Bedford College. Image, Simon Speed, public domain
Today, the annual cycle of the education system cranks round, as another cohort of nervous school leavers discover their A Level results. If their route ahead of them looks like a debt-ridden treadmill, that’s because it is one. University debt repayment operates as a tax on those unable to afford fees upfront – so almost everyone – and erects a barrier to any repurposing of higher education beyond servicing the needs of a narrow, centuries-old elite.

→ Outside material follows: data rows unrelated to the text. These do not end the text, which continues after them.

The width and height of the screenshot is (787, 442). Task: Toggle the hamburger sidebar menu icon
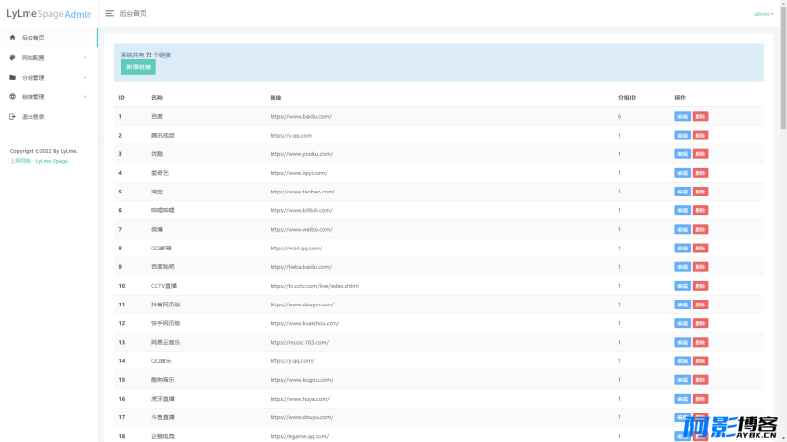[x=109, y=13]
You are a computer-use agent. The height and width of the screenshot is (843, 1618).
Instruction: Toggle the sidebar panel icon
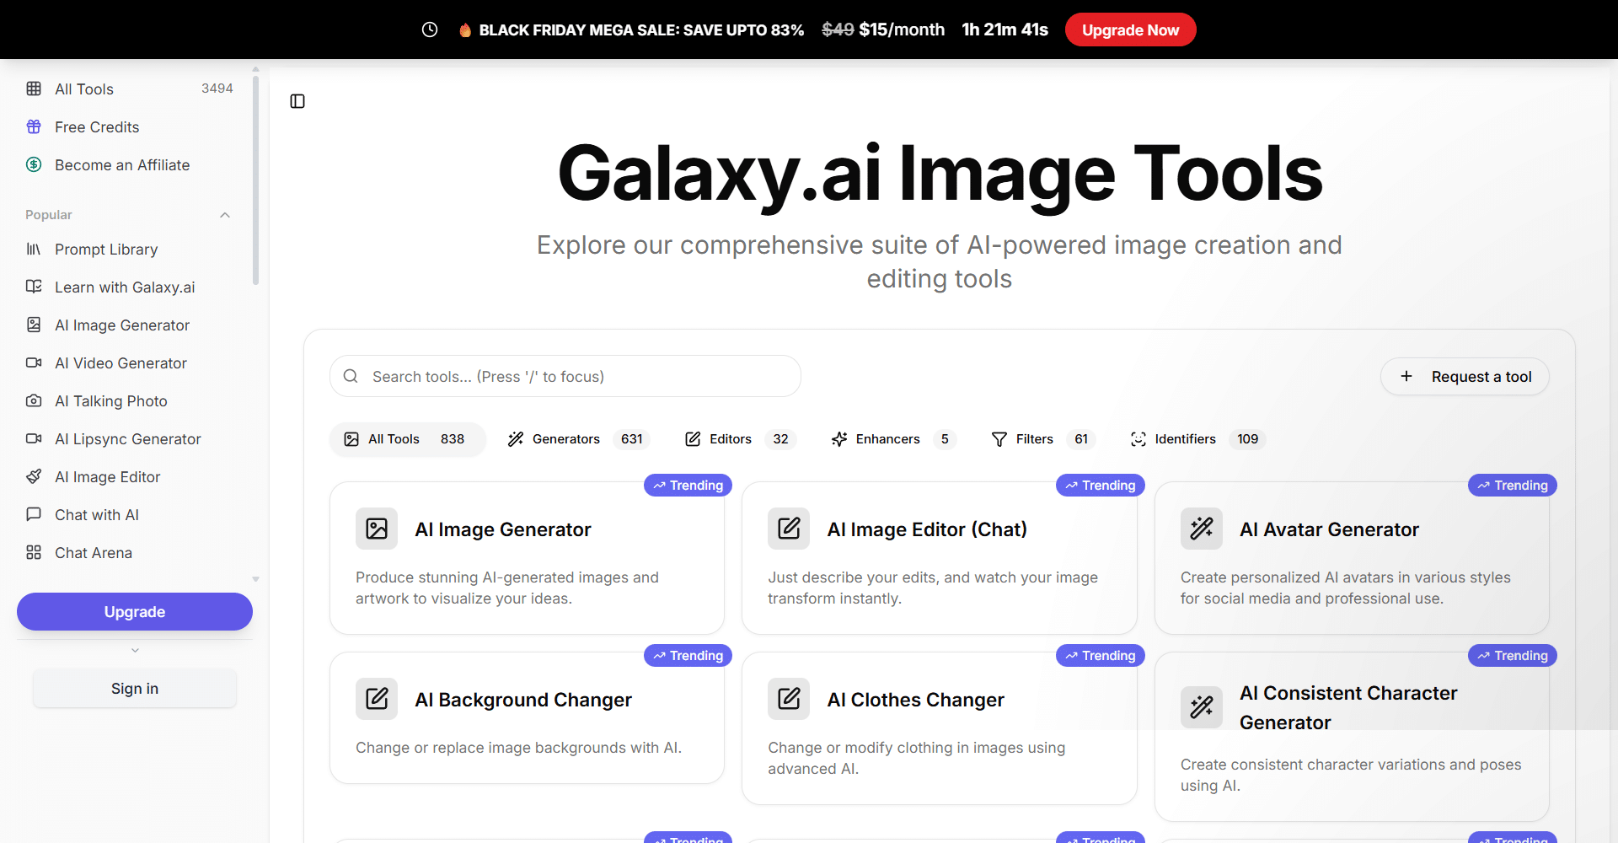297,101
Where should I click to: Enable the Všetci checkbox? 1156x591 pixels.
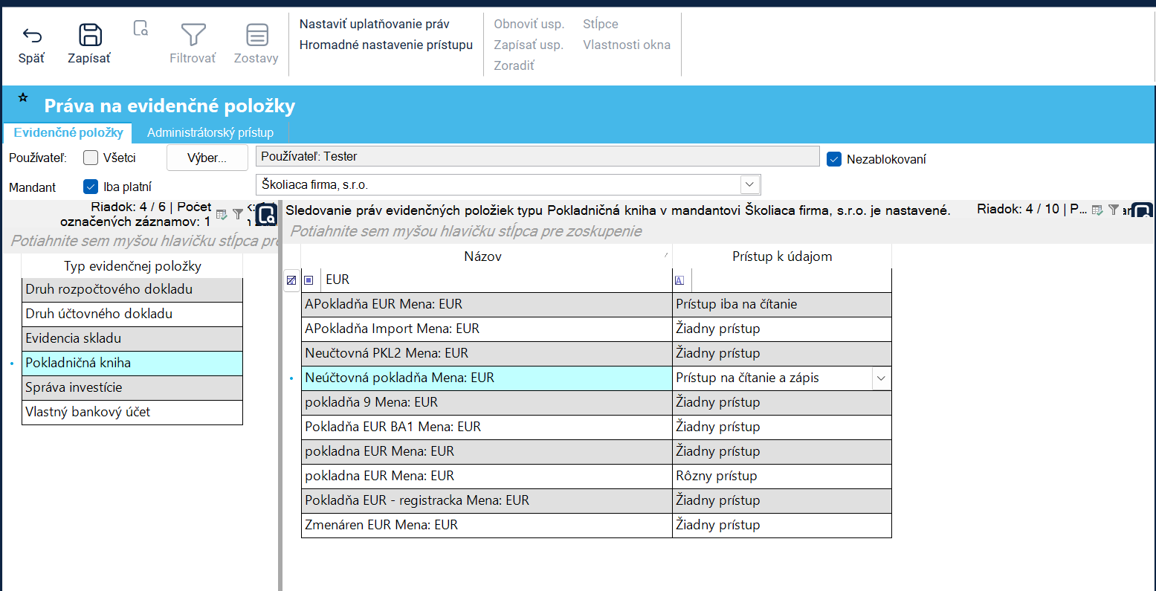pos(91,158)
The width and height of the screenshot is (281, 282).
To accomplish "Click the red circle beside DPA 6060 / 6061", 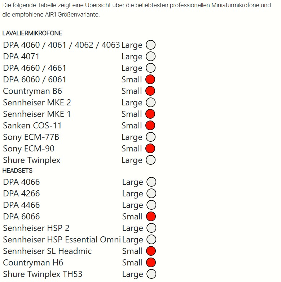I will [150, 79].
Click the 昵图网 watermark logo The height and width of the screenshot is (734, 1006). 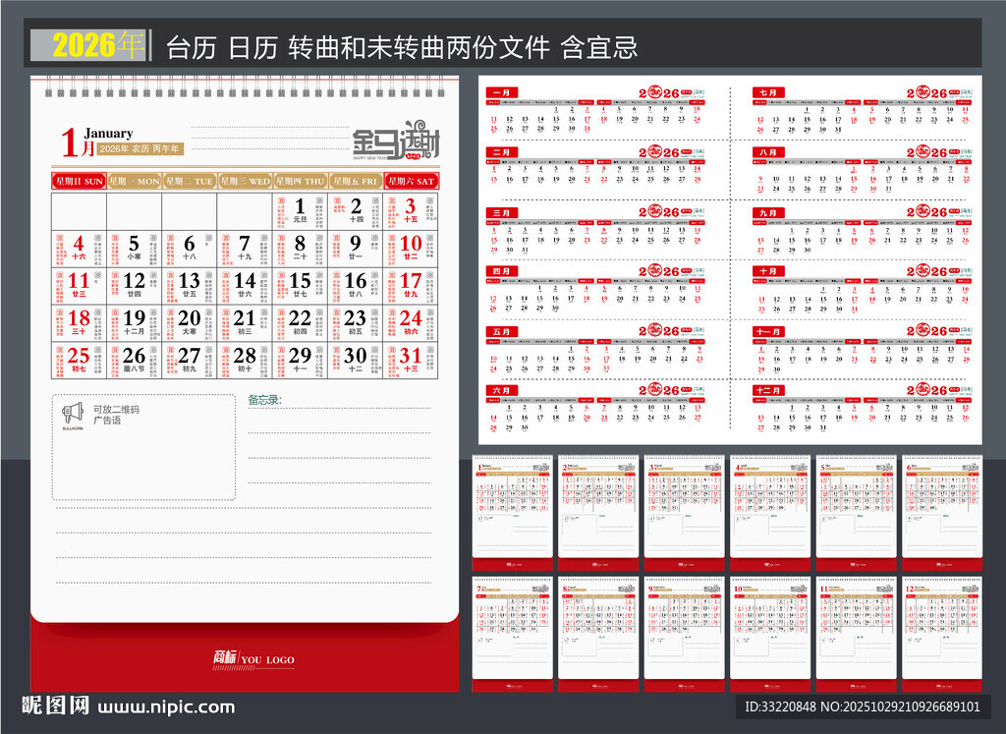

More than ever, we are in need of an alternative vision for the education system, and, at last, someone is providing one. This week is also witnessing a series of detailed policy announcements which form the backbone of a vision which is daring and absolutely necessary. The National Education Service which is being announced by Jeremy Corbyn goes far beyond the abolition of tuition fees, venturing to equip everyone with skills that the Conservatives have spent their years in office draining and wasting.
At the moment, tuition fees are breeding an insidious psychology. Transforming education into an item that one may ‘purchase’ cultivates a logic in which the university is a private investment through which we buy our dream jobs. ‘Employability’ takes precedence over the nourishment of learning and skills, both eroding the public utility yielded from higher education and abandoning graduates to the anonymity of a job market still gasping for life.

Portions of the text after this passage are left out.